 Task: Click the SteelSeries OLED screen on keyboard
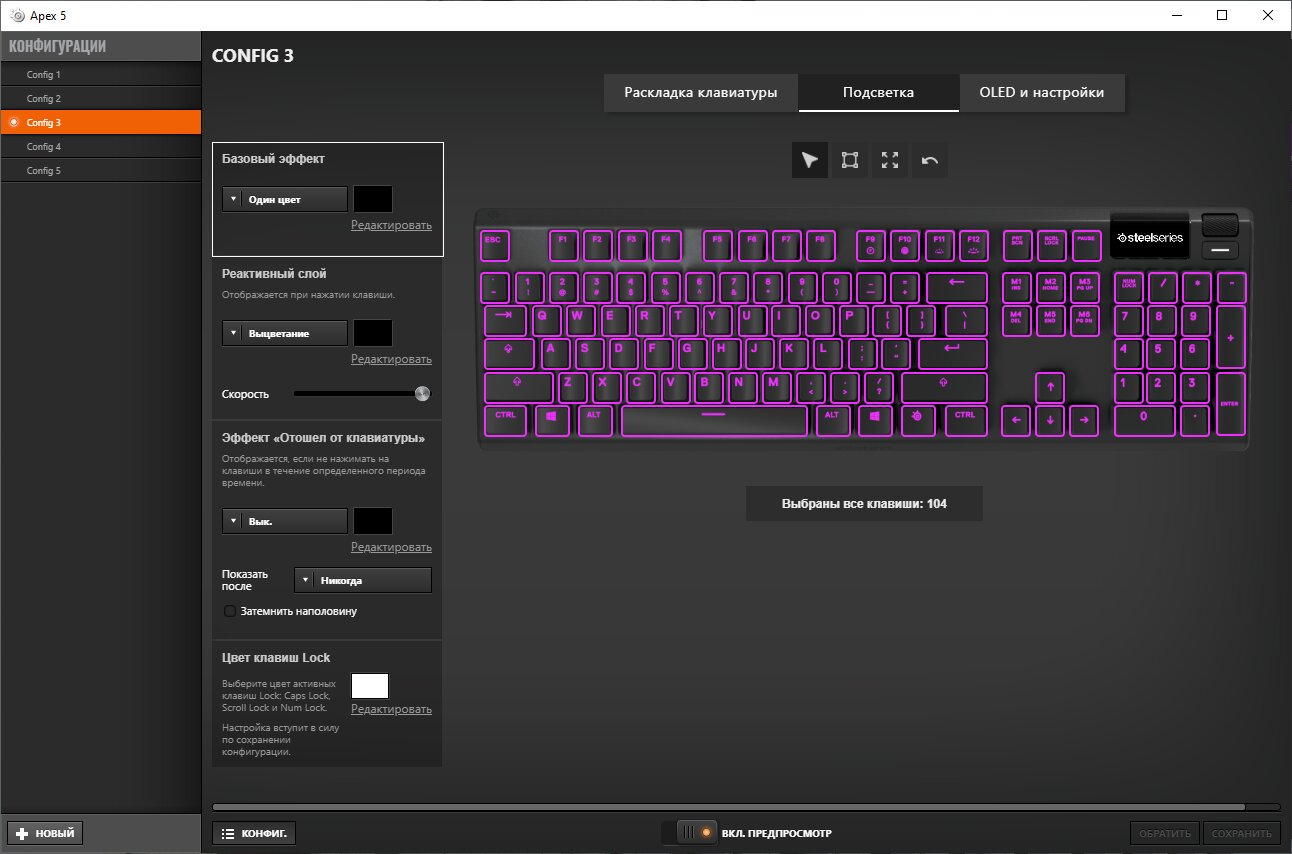click(x=1150, y=237)
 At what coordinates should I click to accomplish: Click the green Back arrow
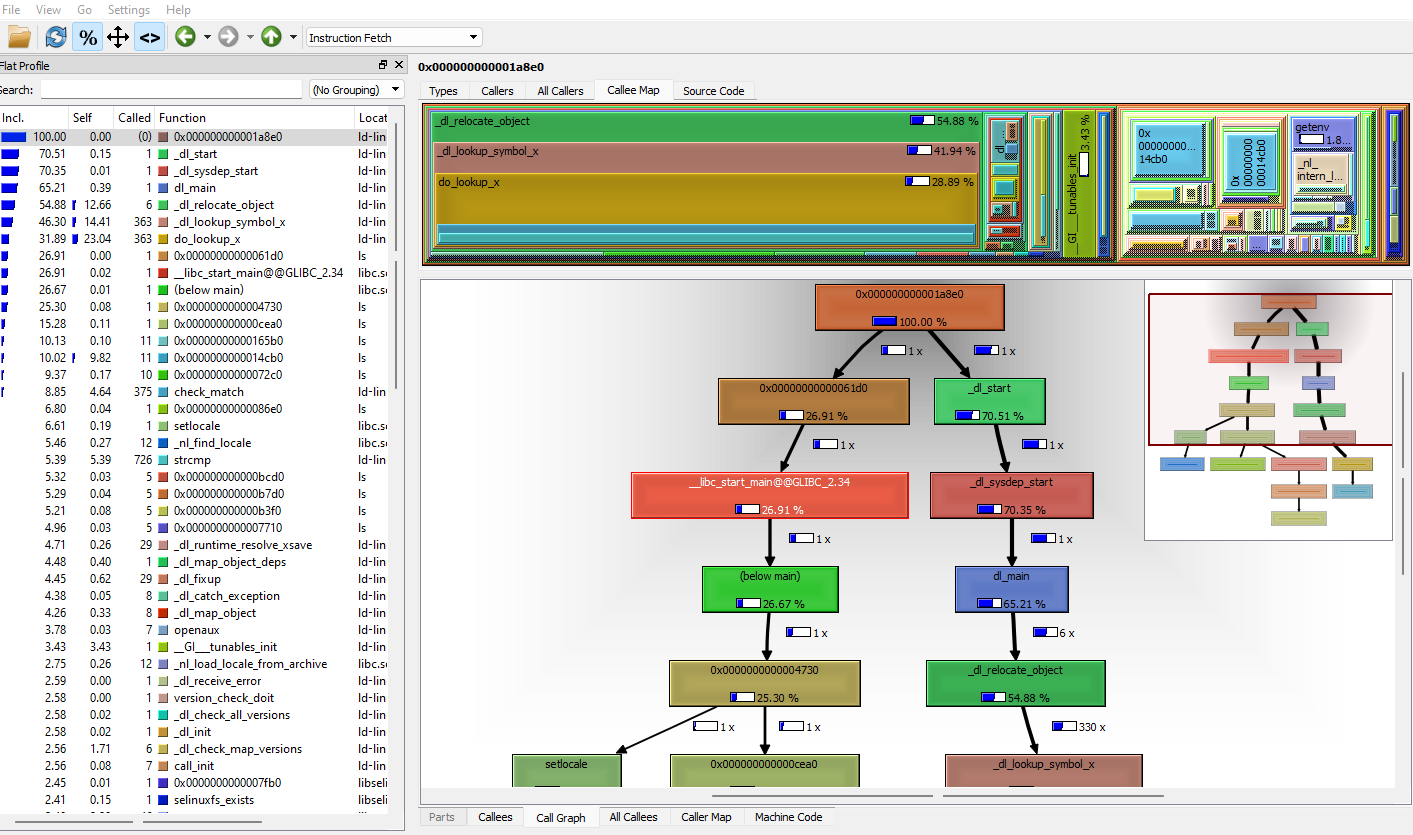[x=184, y=37]
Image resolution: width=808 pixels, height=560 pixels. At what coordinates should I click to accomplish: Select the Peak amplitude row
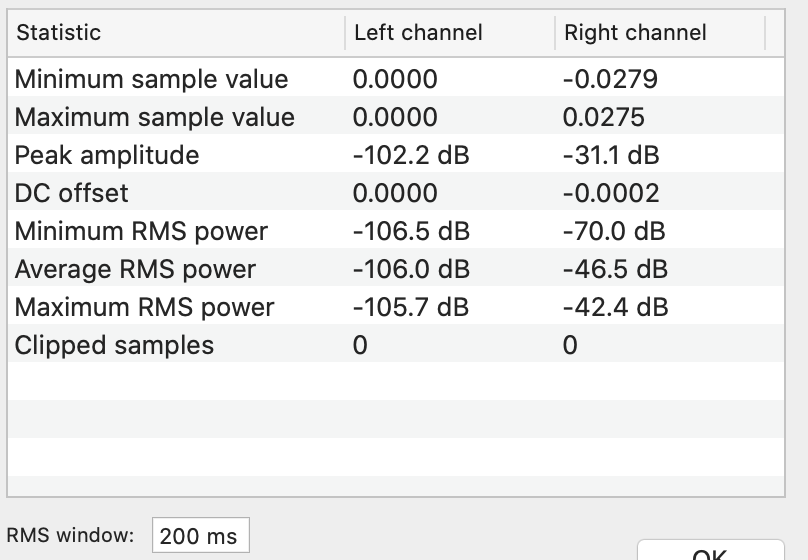[x=396, y=155]
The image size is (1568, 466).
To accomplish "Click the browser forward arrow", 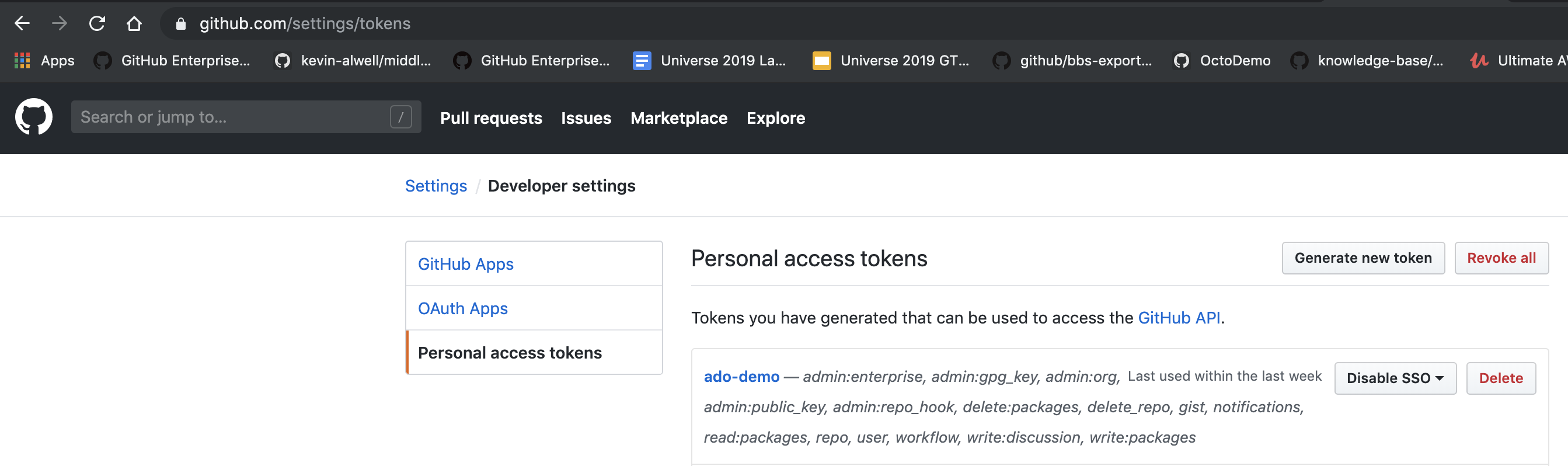I will pyautogui.click(x=60, y=24).
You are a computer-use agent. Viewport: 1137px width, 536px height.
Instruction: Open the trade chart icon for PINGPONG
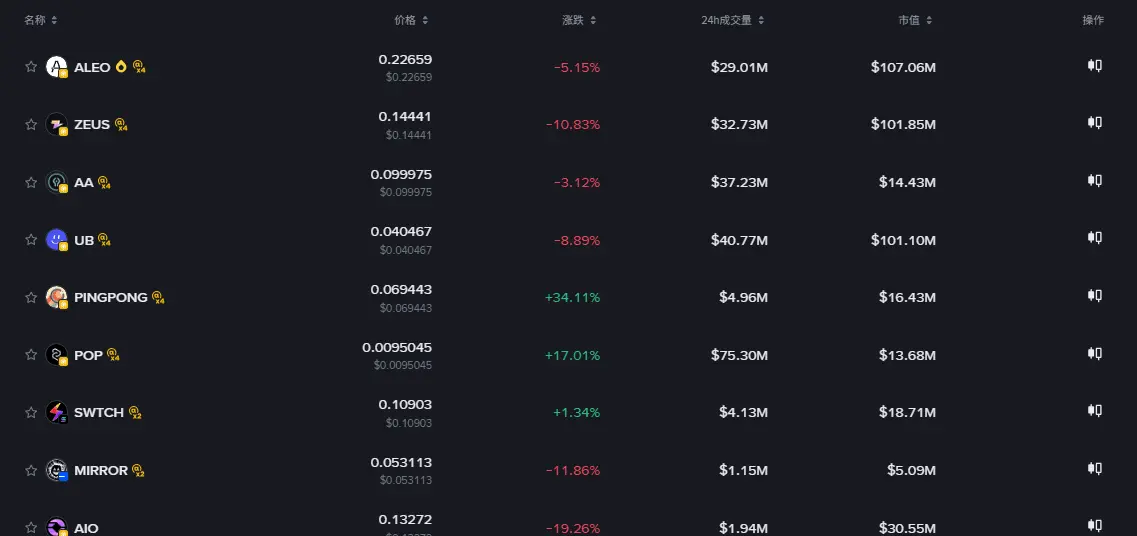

+ + +

● **Problem statement**: Your answer should be the lines above, word for word, from the line with "At what coordinates should I click to accomplish: Click" through the line with "The image size is (1568, 466).", minus the pictures.

● **Reply to the task**:
 At what coordinates should I click to accomplish: Click the green Back arrow
[x=184, y=37]
Image resolution: width=808 pixels, height=560 pixels. At what coordinates should I click to accomplish: Select the Peak amplitude row
[x=396, y=155]
The image size is (1568, 466).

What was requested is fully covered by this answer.